• Am J Health Syst Pharm · Jun 1999

    Review

    Pharmacoeconomic issues related to selection of neuromuscular blocking agents.

    • P F White.
    • University of Texas Southwestern Medical Center, Dallas 75235, USA. pwhite@mednet.swmed.edu
    • Am J Health Syst Pharm. 1999 Jun 1; 56 (11 Suppl 1): S18-21.

    AbstractPharmacoeconomic issues related to the selection of neuromuscular blocking agents are described. Five models of economic analysis are commonly used in health care: cost-minimization, cost-benefit, cost-effectiveness, cost-utility, and cost-of-illness. The model used most commonly in anesthesiology is the cost-effectiveness model, in which outcomes are measured in nonmonetary terms that are then translated into units of success or failure. The true cost of anesthetic drugs and techniques should include more than acquisition cost. Factors typically included in economic analyses include resources used and humanistic factors. Six specific indirect costs should be included in pharmacoeconomic analyses of neuromuscular blocking agents: cost of residual muscle blockade, cost of prolonged time to extubation, inability of patients to resume normal activities because of postoperative myalgia, cost of additional postoperative monitoring for arrhythmia associated with reversal drugs, and risk of nausea and vomiting associated with reversal drugs.
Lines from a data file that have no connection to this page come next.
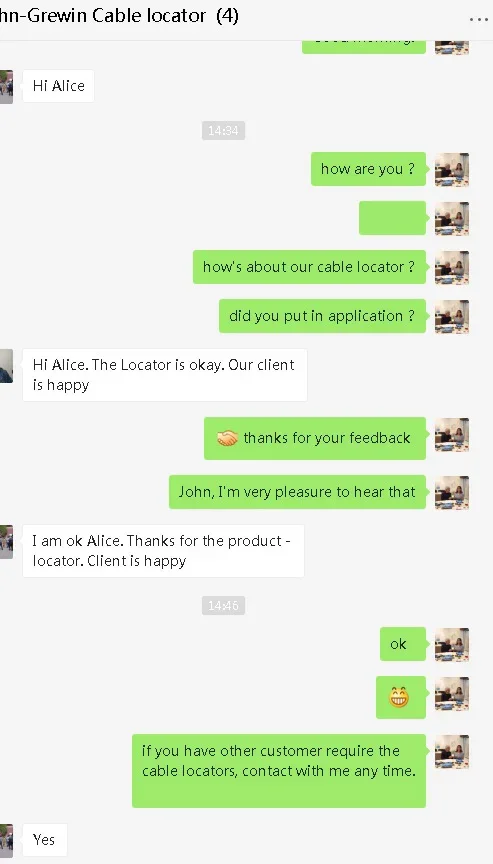Click the handshake emoji in feedback message

point(227,438)
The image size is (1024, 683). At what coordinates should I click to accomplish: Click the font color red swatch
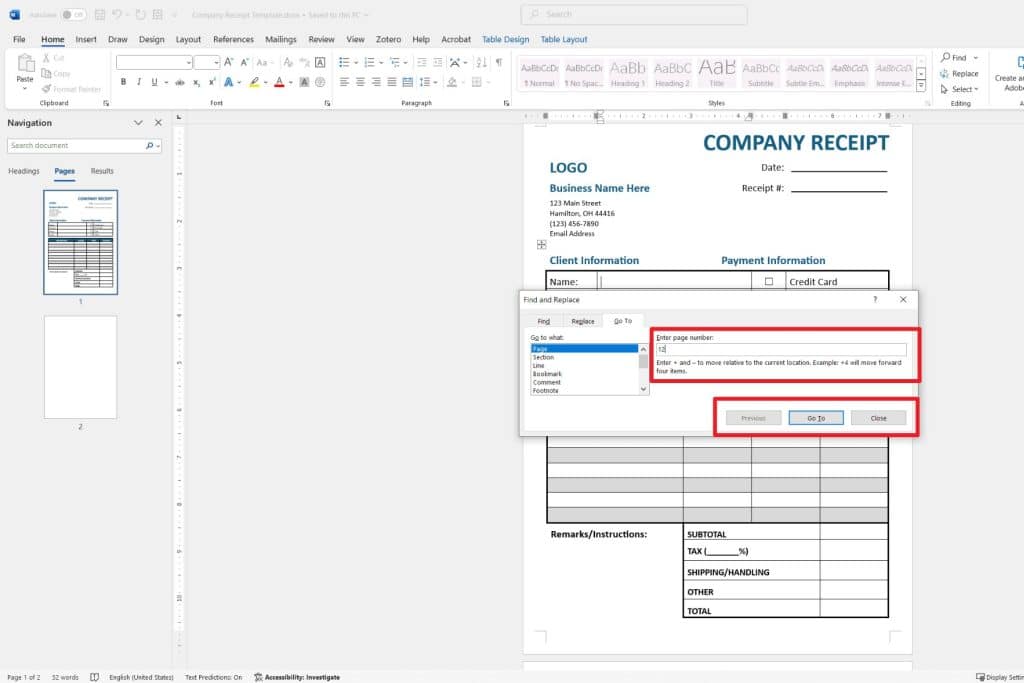coord(279,82)
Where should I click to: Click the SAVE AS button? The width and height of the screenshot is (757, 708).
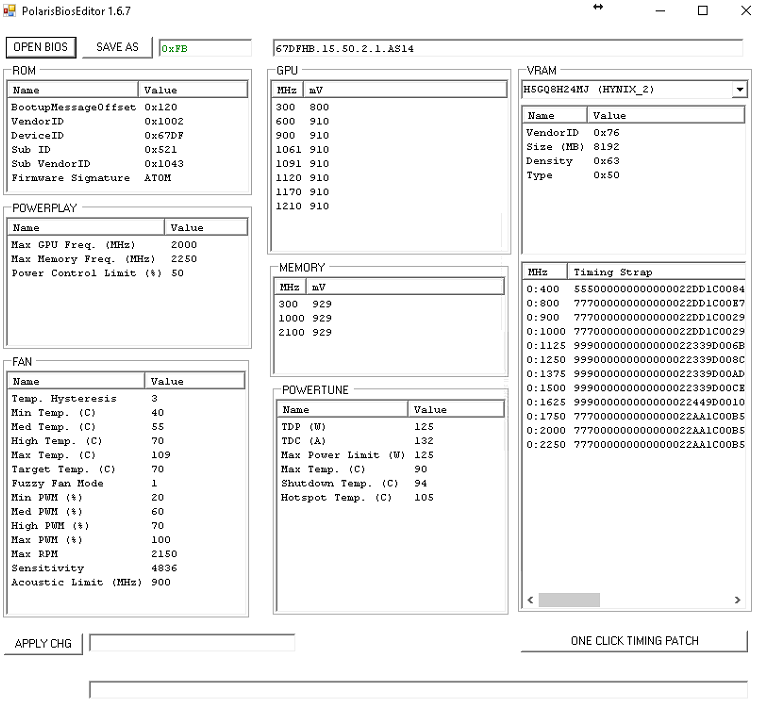117,47
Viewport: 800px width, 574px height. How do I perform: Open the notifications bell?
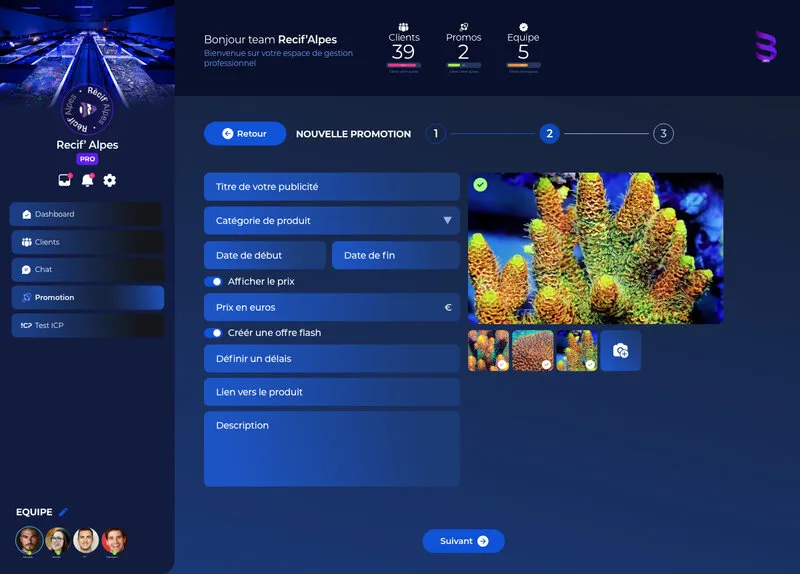click(x=87, y=180)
The availability of rapid-onset, shorter-duration anesthetics, analgesics, and neuromuscular blocking agents with fewer adverse effects and the availability of less invasive surgical techniques have made it possible to accelerate the movement of patients in and out of the operating room and have shortened lengths of stay in the postanesthesia care unit (PACU) and the intensive care unit (ICU). Decreased length of stay in the PACU and the ICU can save hundreds of dollars per case because these areas have high personnel costs. If reversal drugs like neostigmine can be avoided, fewer patients may experience postoperative nausea and vomiting and the resulting complications. In searching for the best outcome at the most reasonable cost, practitioners should look for meaningful cost reductions, bearing in mind that the use of newer, shorter-acting drugs has led to improved perioperative efficiency in clinical practice.